White tents at the camp contained just the bare essentials: a table, a cot, tapestries and simple food items. There was a latrine, though it hardly deserved such a name, as it was simply a hole in the ground surrounded by a gray tarp affixed to wooden poles on each side.
In the center of the dirt floor there was a half-filled jug of water, meant to represent the mere two gallons refugees are given each day for drinking and hygiene. Rows and rows of full jugs stood beside it, though, depicting the 90 gallons used by the average American daily.
“People live here, cook here, raise children here,” said Matoba, the tour guide, stressing the effort put forth by refugees to persevere despite sparse resources and foreign surroundings.
She recalls how people would recreate the niches of everyday life at a refugee camp in Uganda, forming “restaurants,” springing up small markets, trading rations and meeting for tea.
In the medical tent, the rapid spread of disease due to poor hygienic conditions as well as pervasive malnutrition are the main concerns of MSF workers.

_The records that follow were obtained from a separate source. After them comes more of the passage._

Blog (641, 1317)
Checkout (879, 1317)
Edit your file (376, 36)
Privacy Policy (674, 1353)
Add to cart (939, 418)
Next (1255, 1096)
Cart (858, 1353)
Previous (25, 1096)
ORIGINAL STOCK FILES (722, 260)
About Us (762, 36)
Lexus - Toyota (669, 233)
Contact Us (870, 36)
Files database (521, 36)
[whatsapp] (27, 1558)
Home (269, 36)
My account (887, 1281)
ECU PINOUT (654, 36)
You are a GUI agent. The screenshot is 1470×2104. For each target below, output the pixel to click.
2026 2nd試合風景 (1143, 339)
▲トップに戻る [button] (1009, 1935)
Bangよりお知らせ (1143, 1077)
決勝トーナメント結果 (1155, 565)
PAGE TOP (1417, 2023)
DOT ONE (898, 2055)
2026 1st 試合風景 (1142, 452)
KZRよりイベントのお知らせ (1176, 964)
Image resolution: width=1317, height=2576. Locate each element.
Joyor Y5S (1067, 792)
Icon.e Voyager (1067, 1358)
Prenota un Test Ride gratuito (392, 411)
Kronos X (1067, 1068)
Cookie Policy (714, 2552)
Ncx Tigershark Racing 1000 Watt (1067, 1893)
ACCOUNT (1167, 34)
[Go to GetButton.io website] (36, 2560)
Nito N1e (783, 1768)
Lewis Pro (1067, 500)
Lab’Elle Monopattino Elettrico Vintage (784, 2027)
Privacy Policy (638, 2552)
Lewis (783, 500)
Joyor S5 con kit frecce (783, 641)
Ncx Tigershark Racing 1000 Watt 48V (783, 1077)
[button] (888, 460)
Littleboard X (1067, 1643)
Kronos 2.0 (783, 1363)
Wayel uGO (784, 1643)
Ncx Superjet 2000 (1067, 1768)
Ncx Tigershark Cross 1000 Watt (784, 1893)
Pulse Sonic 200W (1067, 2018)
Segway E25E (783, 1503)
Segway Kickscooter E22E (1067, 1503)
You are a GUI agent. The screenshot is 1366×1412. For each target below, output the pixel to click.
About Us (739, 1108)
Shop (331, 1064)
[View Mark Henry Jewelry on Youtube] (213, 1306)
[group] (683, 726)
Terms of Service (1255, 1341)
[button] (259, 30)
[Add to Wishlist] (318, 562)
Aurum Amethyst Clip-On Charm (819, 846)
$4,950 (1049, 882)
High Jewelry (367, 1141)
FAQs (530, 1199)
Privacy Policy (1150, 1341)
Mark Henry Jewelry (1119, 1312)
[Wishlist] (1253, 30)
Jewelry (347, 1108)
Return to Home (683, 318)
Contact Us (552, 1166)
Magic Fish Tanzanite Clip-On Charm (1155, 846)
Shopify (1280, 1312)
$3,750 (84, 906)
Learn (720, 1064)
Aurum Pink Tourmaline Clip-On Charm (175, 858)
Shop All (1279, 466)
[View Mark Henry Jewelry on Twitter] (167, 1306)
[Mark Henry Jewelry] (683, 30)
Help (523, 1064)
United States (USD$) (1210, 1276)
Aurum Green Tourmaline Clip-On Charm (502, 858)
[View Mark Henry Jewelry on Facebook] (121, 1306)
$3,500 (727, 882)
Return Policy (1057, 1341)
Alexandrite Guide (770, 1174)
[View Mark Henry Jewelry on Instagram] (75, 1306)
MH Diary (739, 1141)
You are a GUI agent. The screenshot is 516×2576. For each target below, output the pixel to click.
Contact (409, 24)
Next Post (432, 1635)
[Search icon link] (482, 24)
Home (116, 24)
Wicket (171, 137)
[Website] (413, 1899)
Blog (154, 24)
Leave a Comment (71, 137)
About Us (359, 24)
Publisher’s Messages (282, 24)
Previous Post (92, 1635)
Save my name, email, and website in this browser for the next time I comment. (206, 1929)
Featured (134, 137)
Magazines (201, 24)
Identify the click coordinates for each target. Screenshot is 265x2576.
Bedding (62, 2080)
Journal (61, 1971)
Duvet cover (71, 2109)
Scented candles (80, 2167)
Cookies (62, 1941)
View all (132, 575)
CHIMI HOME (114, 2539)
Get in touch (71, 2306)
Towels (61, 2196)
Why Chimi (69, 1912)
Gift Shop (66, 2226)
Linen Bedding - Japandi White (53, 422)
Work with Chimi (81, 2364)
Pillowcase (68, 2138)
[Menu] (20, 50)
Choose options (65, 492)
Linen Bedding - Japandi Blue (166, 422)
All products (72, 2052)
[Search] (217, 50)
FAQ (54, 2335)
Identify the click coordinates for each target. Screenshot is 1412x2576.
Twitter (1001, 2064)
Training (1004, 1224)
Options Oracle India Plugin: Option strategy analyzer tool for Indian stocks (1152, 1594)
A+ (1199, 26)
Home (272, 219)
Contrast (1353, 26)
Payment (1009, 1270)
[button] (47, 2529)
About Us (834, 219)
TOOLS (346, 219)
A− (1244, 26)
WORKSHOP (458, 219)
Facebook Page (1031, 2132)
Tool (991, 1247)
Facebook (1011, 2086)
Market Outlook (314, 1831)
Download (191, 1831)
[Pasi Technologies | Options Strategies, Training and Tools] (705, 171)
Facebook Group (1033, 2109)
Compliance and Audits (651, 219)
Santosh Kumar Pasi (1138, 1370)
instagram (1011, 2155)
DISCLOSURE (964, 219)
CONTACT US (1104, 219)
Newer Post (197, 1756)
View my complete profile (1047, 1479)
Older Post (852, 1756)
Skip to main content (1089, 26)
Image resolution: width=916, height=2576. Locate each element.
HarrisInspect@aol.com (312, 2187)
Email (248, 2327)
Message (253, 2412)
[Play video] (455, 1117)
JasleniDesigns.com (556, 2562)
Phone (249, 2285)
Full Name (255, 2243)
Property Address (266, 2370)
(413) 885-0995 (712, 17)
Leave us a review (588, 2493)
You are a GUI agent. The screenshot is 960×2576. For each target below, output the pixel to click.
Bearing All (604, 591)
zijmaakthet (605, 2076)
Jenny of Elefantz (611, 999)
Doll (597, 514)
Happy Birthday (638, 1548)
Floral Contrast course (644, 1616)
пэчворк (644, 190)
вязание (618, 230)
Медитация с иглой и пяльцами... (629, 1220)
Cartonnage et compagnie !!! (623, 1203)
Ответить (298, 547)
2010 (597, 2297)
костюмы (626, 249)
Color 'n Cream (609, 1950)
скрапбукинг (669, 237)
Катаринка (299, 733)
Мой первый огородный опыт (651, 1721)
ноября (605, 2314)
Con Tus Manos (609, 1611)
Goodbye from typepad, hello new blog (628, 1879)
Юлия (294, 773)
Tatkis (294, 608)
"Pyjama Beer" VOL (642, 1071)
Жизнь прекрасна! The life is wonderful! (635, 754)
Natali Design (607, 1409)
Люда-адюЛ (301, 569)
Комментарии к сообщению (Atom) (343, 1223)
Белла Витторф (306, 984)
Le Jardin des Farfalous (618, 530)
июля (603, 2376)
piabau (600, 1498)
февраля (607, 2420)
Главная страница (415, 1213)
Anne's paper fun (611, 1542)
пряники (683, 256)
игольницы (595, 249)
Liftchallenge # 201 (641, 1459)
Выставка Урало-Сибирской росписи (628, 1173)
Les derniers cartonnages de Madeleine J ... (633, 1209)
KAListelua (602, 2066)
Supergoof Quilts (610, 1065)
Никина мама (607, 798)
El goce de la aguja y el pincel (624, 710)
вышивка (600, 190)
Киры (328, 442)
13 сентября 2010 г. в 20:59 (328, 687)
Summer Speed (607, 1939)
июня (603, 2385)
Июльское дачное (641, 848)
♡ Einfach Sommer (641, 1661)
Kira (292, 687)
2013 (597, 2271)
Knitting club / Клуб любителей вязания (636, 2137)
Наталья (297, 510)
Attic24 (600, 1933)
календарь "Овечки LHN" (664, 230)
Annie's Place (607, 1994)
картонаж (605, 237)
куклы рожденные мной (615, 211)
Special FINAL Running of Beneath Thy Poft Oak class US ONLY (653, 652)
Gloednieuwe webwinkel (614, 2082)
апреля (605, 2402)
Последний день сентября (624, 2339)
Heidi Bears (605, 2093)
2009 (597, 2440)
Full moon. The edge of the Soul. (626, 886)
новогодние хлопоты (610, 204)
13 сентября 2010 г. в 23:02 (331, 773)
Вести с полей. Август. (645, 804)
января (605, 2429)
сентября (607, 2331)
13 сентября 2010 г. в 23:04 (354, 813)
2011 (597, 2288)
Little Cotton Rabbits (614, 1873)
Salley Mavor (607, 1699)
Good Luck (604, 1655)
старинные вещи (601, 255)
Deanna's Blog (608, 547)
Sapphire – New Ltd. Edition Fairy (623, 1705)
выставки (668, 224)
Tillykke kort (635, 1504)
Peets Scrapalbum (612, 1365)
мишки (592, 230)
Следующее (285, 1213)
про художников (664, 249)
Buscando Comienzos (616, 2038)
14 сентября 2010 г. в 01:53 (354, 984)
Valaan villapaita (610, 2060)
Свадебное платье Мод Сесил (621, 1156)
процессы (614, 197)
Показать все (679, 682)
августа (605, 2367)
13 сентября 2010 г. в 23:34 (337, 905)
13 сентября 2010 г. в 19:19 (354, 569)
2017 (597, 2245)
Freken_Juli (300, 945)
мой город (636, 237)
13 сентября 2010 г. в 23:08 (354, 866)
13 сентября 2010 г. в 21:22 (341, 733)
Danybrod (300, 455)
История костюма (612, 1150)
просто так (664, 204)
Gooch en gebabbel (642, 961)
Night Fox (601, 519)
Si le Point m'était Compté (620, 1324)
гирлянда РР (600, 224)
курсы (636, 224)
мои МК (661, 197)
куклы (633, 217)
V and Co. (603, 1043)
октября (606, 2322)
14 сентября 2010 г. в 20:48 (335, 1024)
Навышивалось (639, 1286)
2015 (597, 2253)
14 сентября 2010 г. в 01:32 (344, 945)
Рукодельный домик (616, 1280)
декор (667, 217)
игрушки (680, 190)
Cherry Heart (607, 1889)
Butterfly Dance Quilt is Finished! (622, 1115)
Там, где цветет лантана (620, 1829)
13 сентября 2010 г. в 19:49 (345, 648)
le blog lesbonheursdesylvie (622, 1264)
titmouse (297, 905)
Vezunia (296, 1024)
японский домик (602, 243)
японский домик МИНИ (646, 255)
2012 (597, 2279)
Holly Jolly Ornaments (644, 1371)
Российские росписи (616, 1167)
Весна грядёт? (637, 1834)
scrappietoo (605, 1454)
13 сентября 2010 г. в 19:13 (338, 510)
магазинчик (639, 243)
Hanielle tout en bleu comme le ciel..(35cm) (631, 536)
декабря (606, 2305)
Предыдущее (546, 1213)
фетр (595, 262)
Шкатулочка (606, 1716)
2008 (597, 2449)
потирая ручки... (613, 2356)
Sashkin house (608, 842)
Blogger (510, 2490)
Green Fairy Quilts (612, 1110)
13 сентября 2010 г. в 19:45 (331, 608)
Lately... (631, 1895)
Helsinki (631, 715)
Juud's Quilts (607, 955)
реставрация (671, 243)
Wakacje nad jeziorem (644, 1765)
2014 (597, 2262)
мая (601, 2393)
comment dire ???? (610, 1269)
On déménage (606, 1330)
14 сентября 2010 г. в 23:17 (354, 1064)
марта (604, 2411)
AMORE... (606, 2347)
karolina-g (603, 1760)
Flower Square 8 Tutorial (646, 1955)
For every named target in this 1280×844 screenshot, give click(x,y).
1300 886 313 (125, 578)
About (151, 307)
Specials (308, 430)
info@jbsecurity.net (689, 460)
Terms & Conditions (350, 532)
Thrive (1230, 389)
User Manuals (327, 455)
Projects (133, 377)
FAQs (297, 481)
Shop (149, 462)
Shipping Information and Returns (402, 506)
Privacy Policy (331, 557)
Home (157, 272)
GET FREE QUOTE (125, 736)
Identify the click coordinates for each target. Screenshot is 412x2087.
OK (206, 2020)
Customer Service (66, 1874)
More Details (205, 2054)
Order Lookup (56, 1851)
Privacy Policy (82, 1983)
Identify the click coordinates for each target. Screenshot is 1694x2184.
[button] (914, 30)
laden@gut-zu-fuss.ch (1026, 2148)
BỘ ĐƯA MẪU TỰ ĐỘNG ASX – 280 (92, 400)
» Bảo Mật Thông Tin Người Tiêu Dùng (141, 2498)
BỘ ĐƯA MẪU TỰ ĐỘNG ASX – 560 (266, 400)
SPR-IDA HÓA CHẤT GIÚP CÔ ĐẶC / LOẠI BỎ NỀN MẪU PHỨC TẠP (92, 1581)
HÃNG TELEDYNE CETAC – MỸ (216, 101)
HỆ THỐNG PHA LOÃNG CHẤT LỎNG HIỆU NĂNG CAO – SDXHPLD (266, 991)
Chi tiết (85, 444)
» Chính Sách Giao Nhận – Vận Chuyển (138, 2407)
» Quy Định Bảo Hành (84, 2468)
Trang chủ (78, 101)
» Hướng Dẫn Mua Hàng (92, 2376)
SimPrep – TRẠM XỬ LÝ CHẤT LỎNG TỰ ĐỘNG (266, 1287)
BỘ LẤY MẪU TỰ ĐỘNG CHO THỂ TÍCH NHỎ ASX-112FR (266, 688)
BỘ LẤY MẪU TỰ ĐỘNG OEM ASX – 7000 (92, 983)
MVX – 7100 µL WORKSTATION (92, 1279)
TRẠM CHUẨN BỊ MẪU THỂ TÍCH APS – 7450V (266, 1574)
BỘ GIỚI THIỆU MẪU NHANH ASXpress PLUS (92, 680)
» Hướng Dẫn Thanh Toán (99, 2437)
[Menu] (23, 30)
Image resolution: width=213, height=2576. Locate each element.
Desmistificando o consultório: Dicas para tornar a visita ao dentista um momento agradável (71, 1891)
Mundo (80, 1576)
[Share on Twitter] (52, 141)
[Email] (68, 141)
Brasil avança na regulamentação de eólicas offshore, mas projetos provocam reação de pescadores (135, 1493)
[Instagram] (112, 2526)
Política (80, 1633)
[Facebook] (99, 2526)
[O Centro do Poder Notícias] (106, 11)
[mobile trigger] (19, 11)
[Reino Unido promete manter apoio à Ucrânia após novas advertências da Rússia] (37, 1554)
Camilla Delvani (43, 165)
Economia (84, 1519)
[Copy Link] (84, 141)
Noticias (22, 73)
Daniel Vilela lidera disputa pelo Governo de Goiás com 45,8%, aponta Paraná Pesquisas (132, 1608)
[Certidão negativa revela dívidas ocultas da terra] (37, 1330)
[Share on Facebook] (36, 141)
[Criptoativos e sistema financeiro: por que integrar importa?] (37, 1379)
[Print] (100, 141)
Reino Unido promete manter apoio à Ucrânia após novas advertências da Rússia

At one point, Matoba held up a fist-sized nutrition bar, packed with 500 calories to combat weight loss in malnourished children.
Another immersive experience at the exhibit was the virtual reality tent, where visitors received a headset and earphones to transport them to refugee camps in places such as Afghanistan, Tanzania and Mexico.
According to Pitt first-year Zara Kaleem, the tour created an intense feeling of discomfort for its visitors and simulated a reality that is unattainable for anyone who has yet to travel to these destitute countries.
“It was very eye-opening to see exactly what happens, the whole process of it,” said Kaleem. “I wanted to come here, because I knew that it would open my eyes to the situations that are happening in the world.”
Participants were able to look into the weary eyes of refugees and listen to their stories of hardship face-to-face, working toward the organization’s goal of humanizing a topic which is often spoken of in vague, incomprehensible terms.
“I think it’s important that the exhibit shows what it feels like, what it looks like and what it means to be displaced,” Milkovich explained. “To tell the human side of the story.”